Na Filosofia, na Psicologia, na Sociologia e outras áreas, o tema é tratado por variadas fórmulas e métodos3.

No Direito penal, a causalidade encontra-se vinculada ao princípio da materialidade ou exterioridade da ação, pois somente a ação externa está em condições de produzir uma modificação no mundo exterior com qualidade de lesão. A exteriorização da conduta penal é um pressuposto da lesividade ou danosidade do resultado, que, por sua vez, caracteriza-se por um outro fato externo distinto da conduta4.

Portanto, em princípio, só é possível falar em causalidade na área penal nos chamados delitos de resultado material ou externo, apuráveis no mundo real, e que sejam abrangidos pelo tipo.

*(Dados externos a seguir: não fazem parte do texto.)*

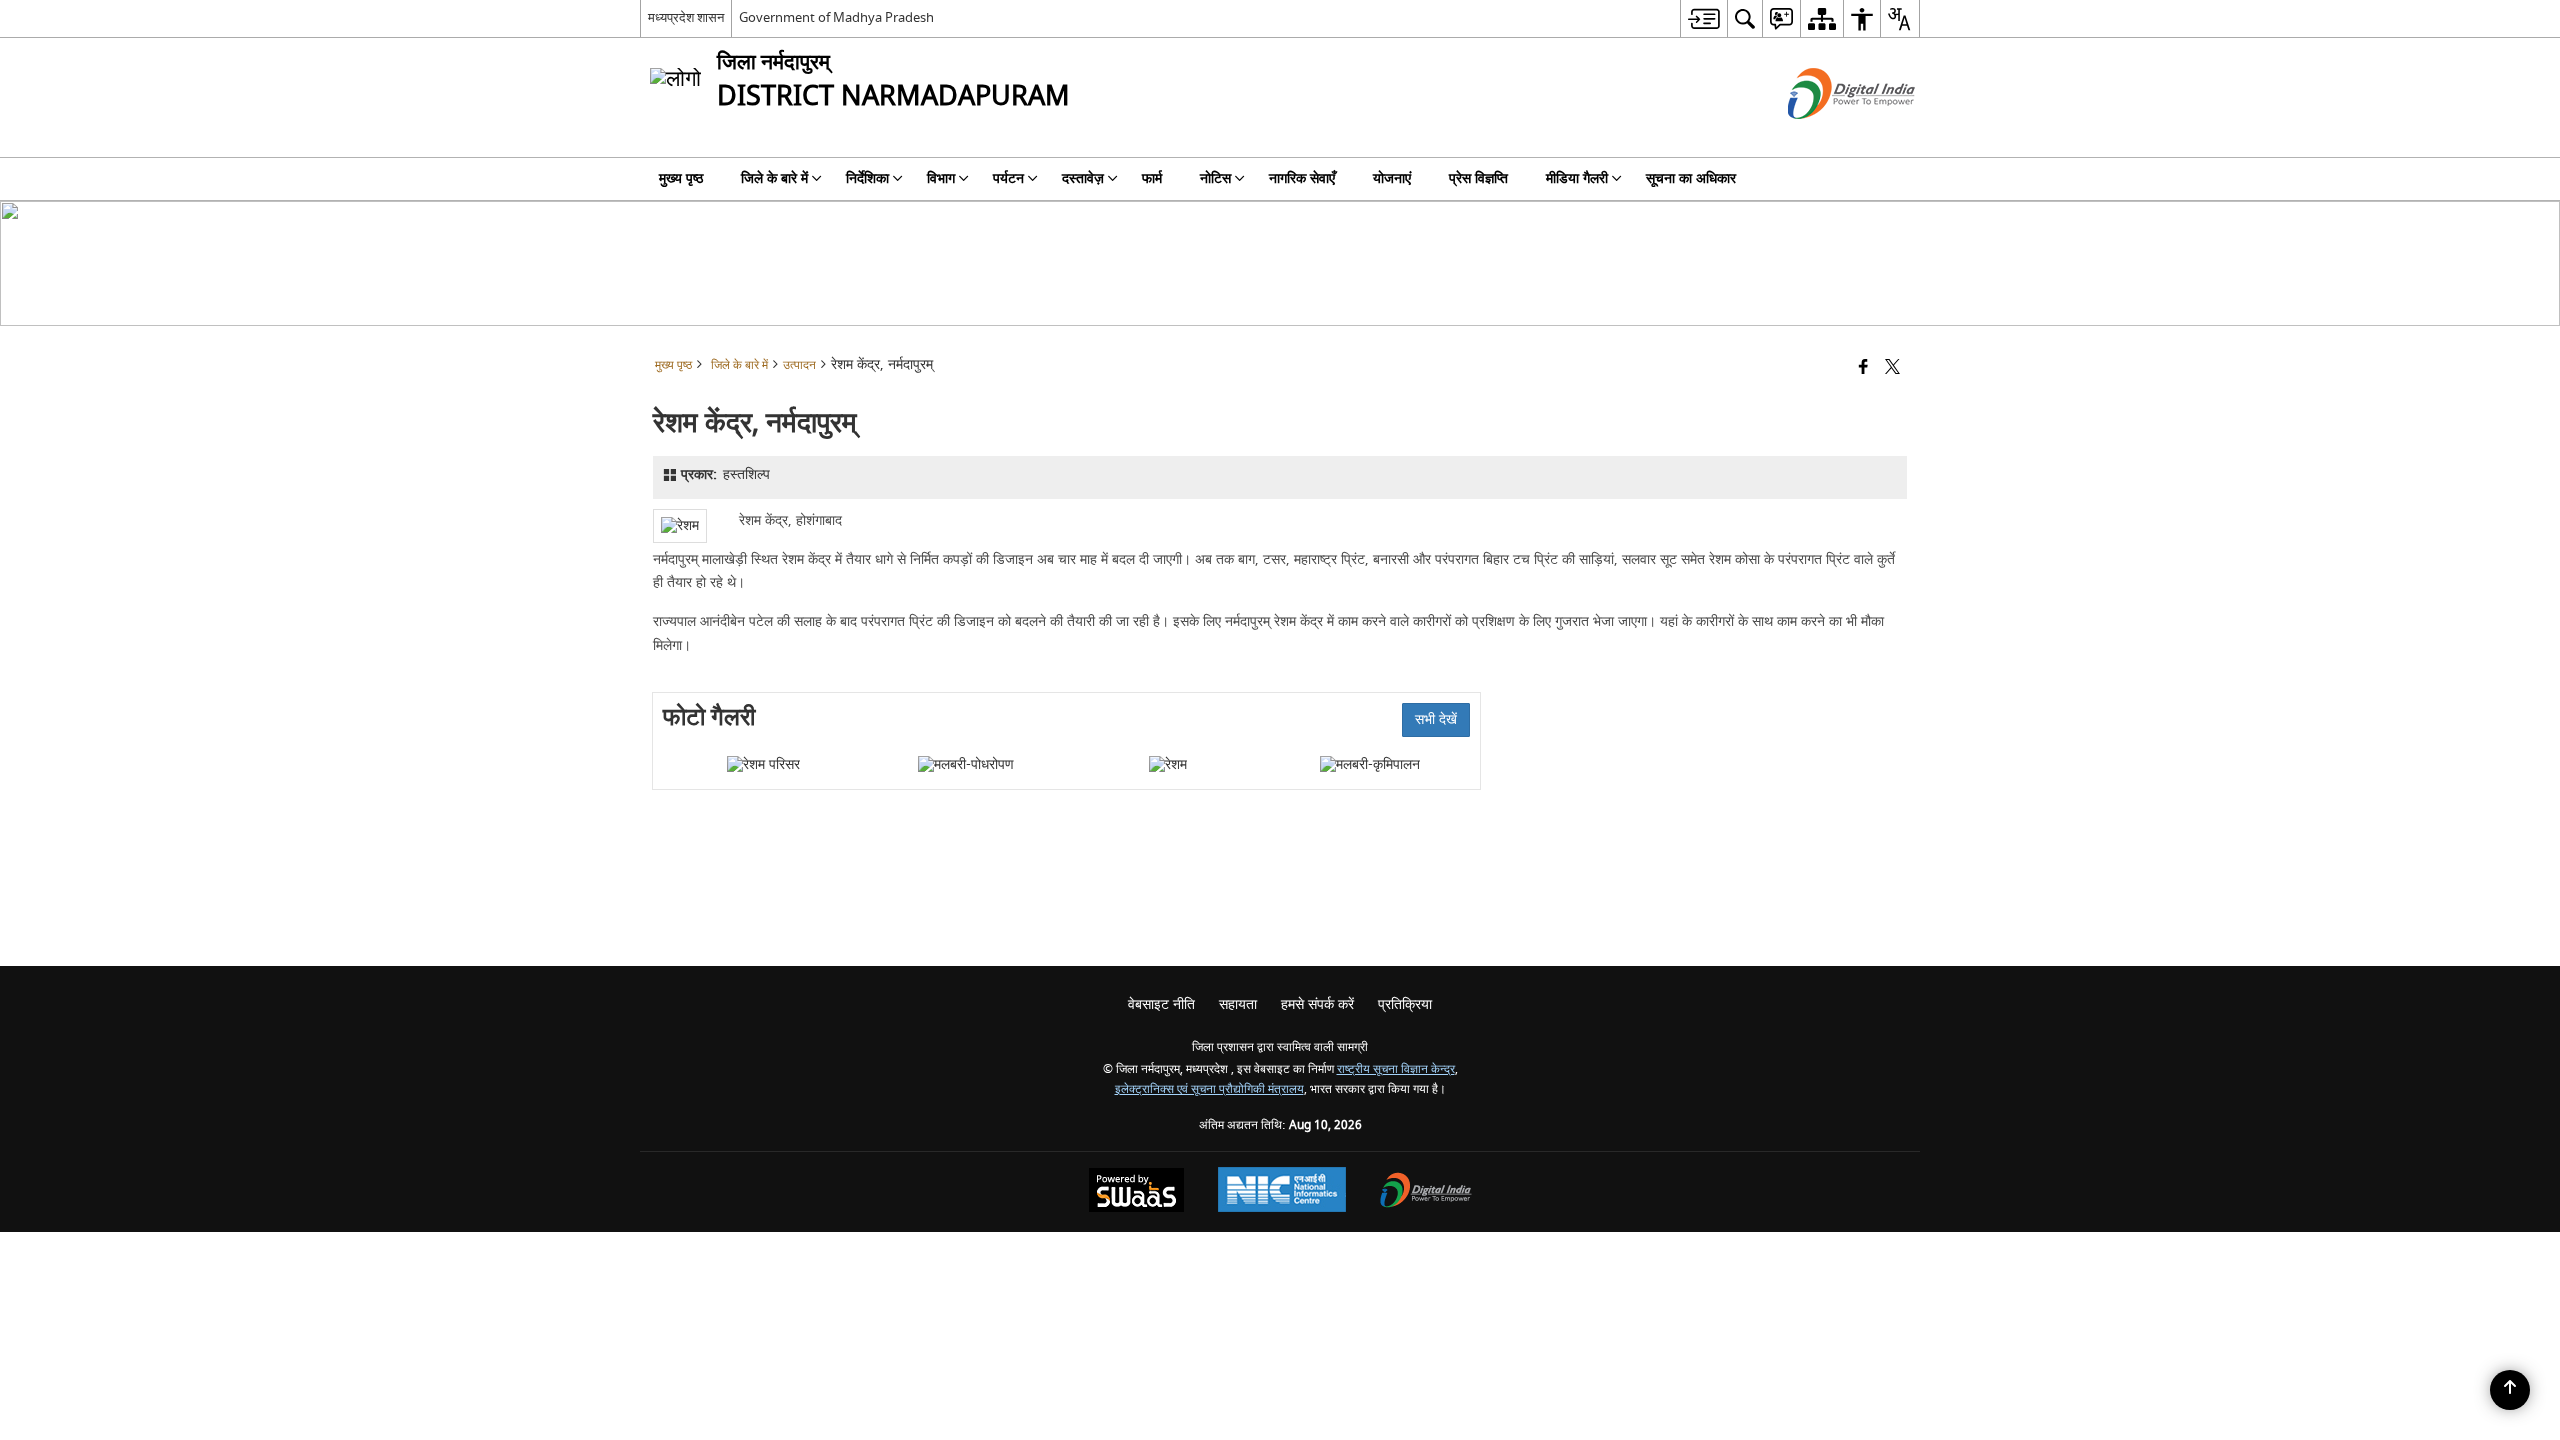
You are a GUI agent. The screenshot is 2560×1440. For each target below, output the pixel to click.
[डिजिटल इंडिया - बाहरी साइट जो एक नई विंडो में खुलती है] (1826, 136)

Adianta-se, desde logo, que no Direito penal, para a investigação da causalidade natural nos delitos com resultado, não se exige das outras ciências mais do que conhecimentos básicos das Leis de Newton.

Por isso, a preocupação maior sobre o assunto deve estar voltada ao estudo das teorias da causalidade jurídico-penal, cuja tarefa é estabelecer um elo de sentido entre a ação do autor e o resultado típico produzido por ela. As teorias causais jurídico-penais suscitam a pergunta de quando a conexão entre a ação e o resultado é daquelas sobre as quais se pode fundar a responsabilidade penal do autor5.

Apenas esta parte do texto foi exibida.